■ **Consigne**:
Pouvez-vous poursuivre l'entretien avec Mitch Harris reproduit plus bas, en reprenant à la suite de sa dernière phrase ?

■ **Texte cité**:
:::

TOUTES LES VERITES SONT
BONNES A DIRE
PART 2
Interview de Mitch Harris menée par moi-même le 13 décembre 1998 - totalement inédite. L'interview était tellement longue qu'elle a été divisée en plusieurs pages. Cette page concerne le parcours de Mitch de son enfance à son entrée dans Napalm Death : on apprend un peu plus sur son groupe d'origine, Righteous Pigs, sur son projet avec Mick Harris, Defecation, et sur la manière dont il arrivé dans le groupe anglais.
Je suis né à New York et j'ai vécu là-bas jusqu'à
dix ans, puis j'ai déménagé à Las Vegas et j'y ai passé toute mon adolescence. Je
préférais Las Vegas parce qu'à partir de 1986, j'avais mon groupe du nom de Righteous
Pigs (qui signifie Les cochons vertueux). On était toujours à confectionner des flyers pour le groupe, pour des
concerts, des teufs ou des trucs de ce genre. Le seul truc qui comptait pour nous à
l'époque, c'étaient la musique et les fêtes. J'avais de bons résultats à l'école
mais sincèrement, je n'allais là-bas que parce que mes potes y allaient. Et puis on a eu
des problèmes parce que nous ne pouvions pas trouver d'endroits pour jouer. A Las Vegas,
tu as des choses strictes à respecter. Tu ne peux pas faire de concert dans un building
avec alcool autorisé si tu n'as pas 21 ans. On en avait 16 et nos potes aussi. On était
dans la merde. Et donc nous jouions dans le désert. A Las Vegas, il n'y a pas de système
d'évacuation, pas de voie souterraine où passent les eaux usagées. Quand la pluie
tombe, l'eau est redirigée vers d'énormes canalisations à ciel ouvert. Cela fait comme
trois murs gigantesques d'une quinzaine de mètres de haut qui acheminent l'eau dans le
désert. On y jouait avec un groupe électrogène, de l'essence et deux spots et nos
potes. Nous étions tellement serrés qu'on touchait presque nos potes du visage. Deux ou
trois dollars pour l'entrée du vendredi et du samedi, c'est cool. Il n'y avait pas de
sécurité, pas de police, pas de frais de location de salle, et donc chaque soir, cela
nous faisait un peu d'argent pour le groupe. On se faisait 50 dollars et on était aux
anges. Plein de monde vendait de la drogue ou des trucs dans le genre, de l'acide, du
speed, tous ces trucs assez chauds, et t'entendais des mecs avec une voix bizarre :
"Acide ! Qui veut acheter un acide ?". Il y avait aussi bien des fans des
Grateful Dead, de hardcore, de métal... des fans de rock, tout simplement. Et c'était
carrément génial. Et puis après ça, nous avons eu un problème avec les skinheads,
parce qu'à Las Vegas, si tu as un flingue, il est légal de tirer dans le désert. C'est
considéré comme un terrain d'entraînement. Ces connards ont amené des mitraillettes au
concert et ils ont commencé à tirer des rafales en l'air. Tout le monde s'est enfuit
précipitamment. Ce genre de trucs a un peu tué la scène. Et finalement, il y a eu un
accident qui a ameuté les autorités. Cet endroit au milieu de nulle part, en plein
désert. A partir de l'autoroute, il te faut prendre une petite route qui t'amène
jusqu'à une colline puis ensuite qui descend jusqu'à l'endroit des concerts. Et un jour,
deux voitures se sont percutées en haut de la colline et elles ont bouché tout le
passage. Il y avait 400 personnes bloquées et les gens ont du appeler une ambulance.

:::

■ **Données fournies**:
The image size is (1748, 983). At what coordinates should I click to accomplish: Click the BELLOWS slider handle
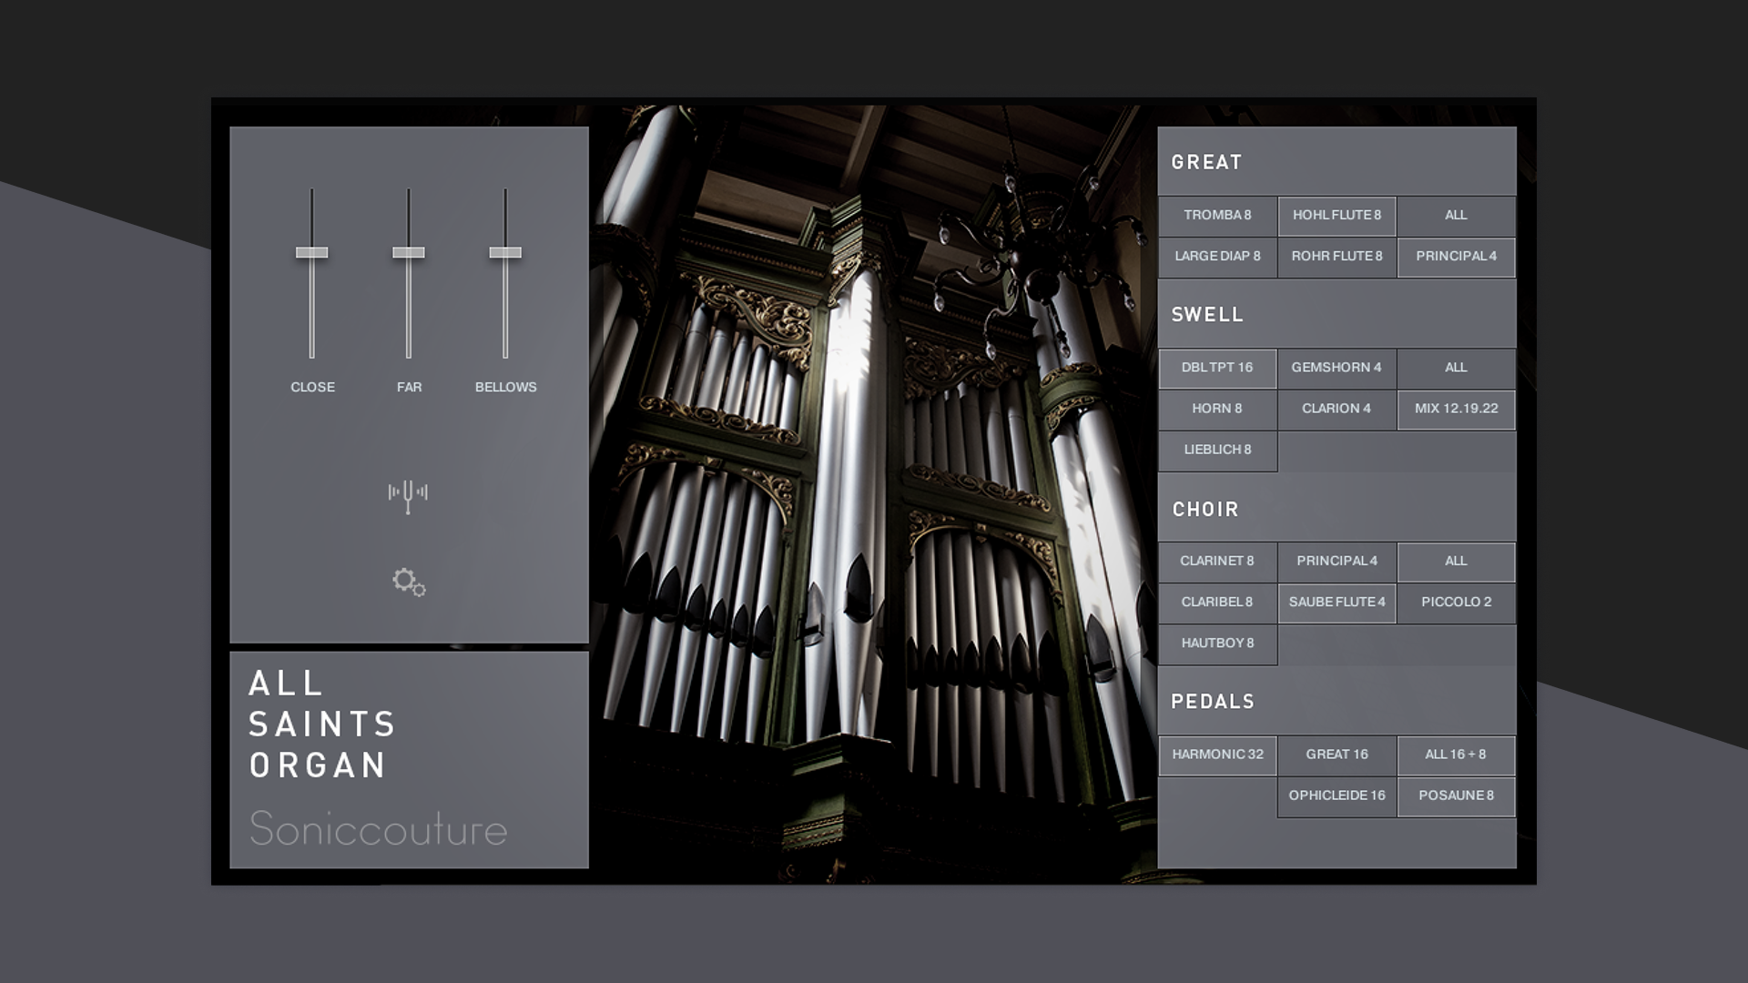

:::

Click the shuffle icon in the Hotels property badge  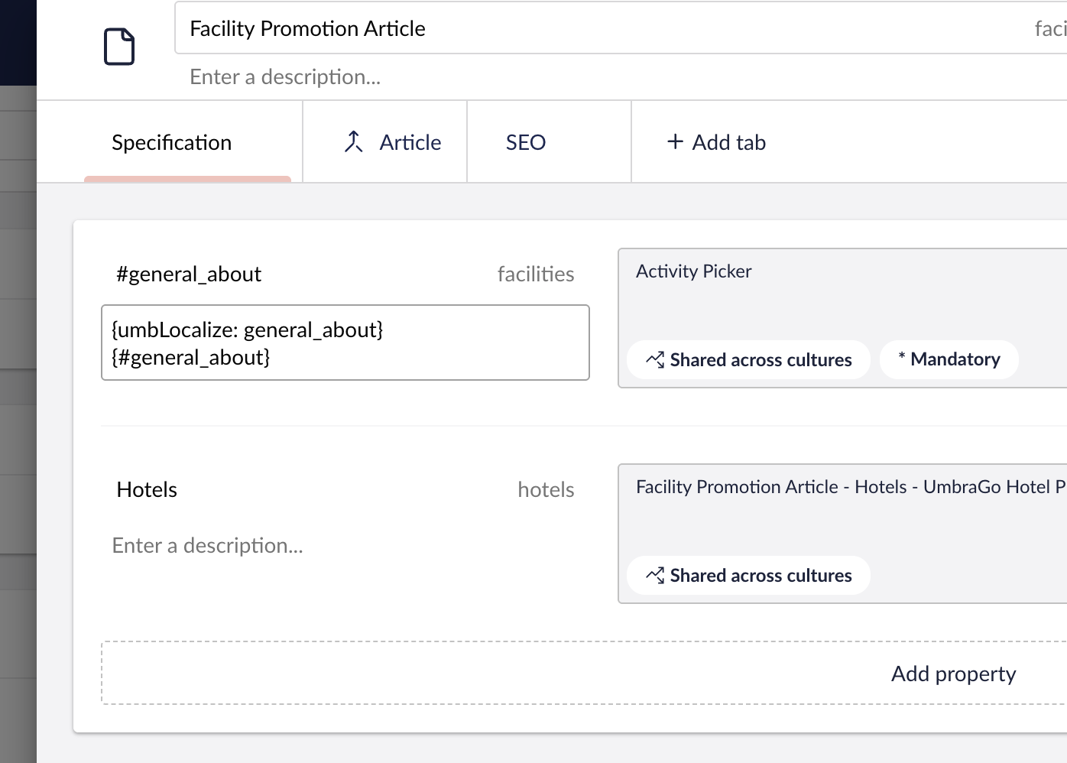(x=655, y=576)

:::

■ **Réponse obtenue**:
Quatre heures plus tard, ils sont arrivés. Un de mes potes était dans une des voitures
et a du être désincarcéré. Il ne savait pas que l'autre conducteur était mort ; la
police a débarqué avec les hélicoptères et toute leur merde. Après ça, les
autorités connaissaient l'endroit, et les hélicoptères étaient là lors des concerts
suivants. C'était fini. J'avais 18 ans à cette époque. Mick (l'ancien batteur de ND) était venu à Las
Vegas et avait vu les concerts dans le désert. Nous avons répété et enregistré
Defecation.
Comment le connaissais-tu ?
Quand Scum est sortit, j'avais déjà la cassette de
la face A, et quand j'ai eu le disque, il y avait son adresse et je lui ai envoyé une
démo de Righteous Pigs en lui disant : "Napalm assure à mort ; j'adore ça. La face
B est surprenante à écouter, c'est totalement intense". J'étais vraiment un gros
fan, tu vois. Je lui ai envoyé la cassette. Il m'a demandé mon numéro de téléphone et
m'a appelé de temps en temps. Il m'a ensuite réécrit en me disant que Righteous Pig
était son groupe préféré et qu'il allait bientôt venir en Amérique pour visiter
quelques trucs. C'est là que je lui ai proposé de l'héberger et de faire un projet
solo. A cette époque, il était aussi dans Extreme Noise Terror et je pensais qu'un mix
entre Napalm, Righteous Pigs et E.N.T. avec deux chanteurs serait une bonne idée. Il a
accepté et on a fait ce disque.
Vous l'avez enregistré en Angleterre ?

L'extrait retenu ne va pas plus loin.